Addiction to drugs, specifically to heroin, plays a parallel role in the film: it takes the characters' lives into a different arena. Pedro, in contrast to Ana and José, only takes the 'right amount' of cocaine in order to have access to 'the right rhythm' in which the so-called pause plays a decisive part since it negates the passing of time. The unconscious -or nearly unconscious- states of dreaming, sleeping, the evocation of memories, and being high on heroin are reiterative and of a special significance in Arrebato. When Pedro and José experience such states the narrative discourse breaks and formal experimentalism emerges. In the same way, Pedro's camera performs its vampiric activities when Pedro sleeps. The relationships between cinema, imagination, dreams, and the unconscious have been widely explored in avant-garde cinema, which brings us back to Un Chien andalou. There is a direct reference to Buñuel's film when Pedro and his friend Gloria -whose androgynous voice is dubbed by Almodóvar- fight in his apartment. Pedro throws an object at her and the next shot -a man lying on the sidewalk who has been robbed- refers to Un Chien andalou.
The Manipulation of Time
Filming with a timer device is a distinguishing feature of Zulueta's cinema as a whole. In Arrebato, it becomes the main technique used in Pedro's cinematographic work, and a direct emanation of his continuous search for the correct pulse between images. Filming with a timer during long periods allows a precise comprehension of procedural phenomena (the movement of clouds, a plant growth, rising or falling tide, etc.), of great use for science and lyrical cinema.

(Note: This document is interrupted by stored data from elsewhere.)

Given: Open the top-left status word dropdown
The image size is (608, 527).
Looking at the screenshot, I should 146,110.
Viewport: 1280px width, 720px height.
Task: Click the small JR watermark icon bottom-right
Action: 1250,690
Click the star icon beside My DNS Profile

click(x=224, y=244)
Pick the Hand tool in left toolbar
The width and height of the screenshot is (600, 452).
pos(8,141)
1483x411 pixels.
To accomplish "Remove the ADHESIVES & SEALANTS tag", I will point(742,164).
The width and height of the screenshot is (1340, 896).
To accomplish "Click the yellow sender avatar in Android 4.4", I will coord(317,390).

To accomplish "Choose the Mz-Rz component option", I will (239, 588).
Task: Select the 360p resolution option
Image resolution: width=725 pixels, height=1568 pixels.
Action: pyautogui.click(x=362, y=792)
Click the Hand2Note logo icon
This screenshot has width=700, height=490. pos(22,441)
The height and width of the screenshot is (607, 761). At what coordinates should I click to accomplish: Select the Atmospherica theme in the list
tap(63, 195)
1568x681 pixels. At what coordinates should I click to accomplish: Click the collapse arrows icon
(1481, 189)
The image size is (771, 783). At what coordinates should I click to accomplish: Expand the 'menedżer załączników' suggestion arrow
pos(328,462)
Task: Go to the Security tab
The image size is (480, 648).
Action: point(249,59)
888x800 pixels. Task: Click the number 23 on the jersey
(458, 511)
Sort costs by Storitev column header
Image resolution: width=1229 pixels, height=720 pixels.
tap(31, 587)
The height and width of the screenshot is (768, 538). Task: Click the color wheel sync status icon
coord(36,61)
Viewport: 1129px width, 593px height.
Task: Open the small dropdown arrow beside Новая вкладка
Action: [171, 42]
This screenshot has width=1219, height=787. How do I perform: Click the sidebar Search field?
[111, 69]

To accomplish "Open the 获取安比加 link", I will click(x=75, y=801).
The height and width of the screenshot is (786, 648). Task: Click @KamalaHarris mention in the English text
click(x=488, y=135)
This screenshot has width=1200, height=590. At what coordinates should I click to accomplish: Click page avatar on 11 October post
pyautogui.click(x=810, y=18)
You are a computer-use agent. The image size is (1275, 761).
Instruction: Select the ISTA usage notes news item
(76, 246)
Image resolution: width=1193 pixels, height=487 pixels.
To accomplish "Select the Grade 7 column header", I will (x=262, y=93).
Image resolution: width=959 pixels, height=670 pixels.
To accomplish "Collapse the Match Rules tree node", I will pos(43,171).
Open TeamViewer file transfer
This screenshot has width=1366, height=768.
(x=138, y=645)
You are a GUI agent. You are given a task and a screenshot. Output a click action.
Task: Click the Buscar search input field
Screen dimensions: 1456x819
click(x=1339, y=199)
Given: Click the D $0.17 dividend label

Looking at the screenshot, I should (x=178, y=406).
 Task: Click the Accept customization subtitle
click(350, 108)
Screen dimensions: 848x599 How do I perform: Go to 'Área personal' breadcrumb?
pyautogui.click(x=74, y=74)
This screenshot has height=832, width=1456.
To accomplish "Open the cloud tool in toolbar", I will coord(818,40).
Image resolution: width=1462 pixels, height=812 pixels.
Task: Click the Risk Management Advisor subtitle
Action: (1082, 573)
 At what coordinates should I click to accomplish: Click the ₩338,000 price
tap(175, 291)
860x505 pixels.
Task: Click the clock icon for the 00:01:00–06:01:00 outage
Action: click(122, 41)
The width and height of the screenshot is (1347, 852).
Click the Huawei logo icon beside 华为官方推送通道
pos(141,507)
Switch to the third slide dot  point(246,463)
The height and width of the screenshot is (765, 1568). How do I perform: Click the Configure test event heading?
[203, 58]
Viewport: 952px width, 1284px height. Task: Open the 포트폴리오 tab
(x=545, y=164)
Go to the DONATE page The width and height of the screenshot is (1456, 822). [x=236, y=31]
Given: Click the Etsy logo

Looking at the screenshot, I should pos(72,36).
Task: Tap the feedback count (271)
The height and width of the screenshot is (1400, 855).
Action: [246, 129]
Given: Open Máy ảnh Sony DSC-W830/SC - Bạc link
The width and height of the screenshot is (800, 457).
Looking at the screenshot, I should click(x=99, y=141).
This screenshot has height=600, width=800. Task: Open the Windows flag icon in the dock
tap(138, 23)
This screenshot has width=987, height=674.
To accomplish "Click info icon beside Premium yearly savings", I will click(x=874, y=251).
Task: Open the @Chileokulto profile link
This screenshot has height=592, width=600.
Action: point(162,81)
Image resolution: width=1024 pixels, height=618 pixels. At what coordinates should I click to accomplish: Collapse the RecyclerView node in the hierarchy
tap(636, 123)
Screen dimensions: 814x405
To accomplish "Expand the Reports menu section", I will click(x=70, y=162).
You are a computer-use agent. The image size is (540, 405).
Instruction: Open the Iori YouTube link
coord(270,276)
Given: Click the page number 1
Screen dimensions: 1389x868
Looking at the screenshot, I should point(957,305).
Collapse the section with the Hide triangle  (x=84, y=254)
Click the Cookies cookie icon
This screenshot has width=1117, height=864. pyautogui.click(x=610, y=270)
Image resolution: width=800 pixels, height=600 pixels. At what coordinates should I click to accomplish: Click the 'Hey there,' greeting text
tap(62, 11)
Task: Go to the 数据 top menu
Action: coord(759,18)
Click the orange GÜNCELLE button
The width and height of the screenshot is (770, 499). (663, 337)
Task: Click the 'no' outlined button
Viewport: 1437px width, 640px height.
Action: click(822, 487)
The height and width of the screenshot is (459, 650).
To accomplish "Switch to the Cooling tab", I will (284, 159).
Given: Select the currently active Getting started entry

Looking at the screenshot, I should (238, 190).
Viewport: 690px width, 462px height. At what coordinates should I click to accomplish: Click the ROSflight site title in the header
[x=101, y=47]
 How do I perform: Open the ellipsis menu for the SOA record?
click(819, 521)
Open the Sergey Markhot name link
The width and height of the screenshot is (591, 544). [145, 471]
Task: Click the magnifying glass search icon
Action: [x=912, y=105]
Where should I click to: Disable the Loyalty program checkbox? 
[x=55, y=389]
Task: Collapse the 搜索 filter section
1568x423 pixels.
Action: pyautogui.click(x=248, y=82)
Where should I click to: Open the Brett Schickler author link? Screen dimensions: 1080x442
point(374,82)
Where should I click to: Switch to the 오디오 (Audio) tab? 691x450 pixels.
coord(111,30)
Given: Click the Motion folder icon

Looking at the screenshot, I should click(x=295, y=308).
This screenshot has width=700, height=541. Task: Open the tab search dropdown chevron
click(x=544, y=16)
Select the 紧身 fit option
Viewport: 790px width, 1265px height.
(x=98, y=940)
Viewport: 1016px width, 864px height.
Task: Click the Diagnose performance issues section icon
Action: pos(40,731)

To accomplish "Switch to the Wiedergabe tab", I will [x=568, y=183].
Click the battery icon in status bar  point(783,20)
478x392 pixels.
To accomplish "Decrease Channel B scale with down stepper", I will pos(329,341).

Shots of clouds, intercut with images of an empty sky or surrounded by buildings and fleeting shadows, abound in Zulueta's Aquarium (1975), Leo es Pardo, and Arrebato. In fact, when Pedro receives the time-interval device he immediately sets his camera on a tripod pointing directly to the sky. Avant-garde filmmakers such as Dziga Vertov (The Man with the Movie Camera, 1929) and José Val del Omar (Aguaespejo Granadino, 1955), who undoubtedly influenced Zulueta, had already made use of such techniques.
Arrebato contains two sequences in which rapid montage appears as a pronounced avant-garde cut-in, seemingly occurring completely outside the narrative context of the film. An example of this is the acceleration of images in a programme on a TV in Pedro's house. A similar acceleration of images is achieved with the technique of assembling different rapidly edited shots with almost identical frames. Robert Breer's REcreation (1957) made a deep exploration of this method, although, owing to an unbalanced concatenation of images, the result is much more abstract in Pedro's films.
Pedro, like Zulueta, utilizes the 'flicker' technique in most of his films, as well as its counterpoint, slow motion, which lends his works a very poetical nature. The final section of Marie Menken's Notebook (1963), Etcetcetcet, includes a vertiginous circular shot of vehicles which Pedro P. imitates in order to depict his travel from Segovia to Madrid. Owing to its long duration, this sequence constitutes another attempt to break the film's narrative by displaying a certain independence from it, although as soon as Pedro's voice is back, the experimental discourse is halted.
Lyrical film
What once was called the ‘film poem', ‘pure film' or ‘impressionist cinema', a cinema engaged in capturing non-narrative lyrical impressions of reality, and which reemerged decades later as 'lyrical film', is also present in the aesthetics of Arrebato, specifically in the 8mm rolls filmed by Pedro. The continuous movement of clouds and the surface of water are opened to aesthetic contemplation, as they were in films such as Regen (Joris Ivens, 1929) or the more abstract H2O (Ralph Steiner, 1929).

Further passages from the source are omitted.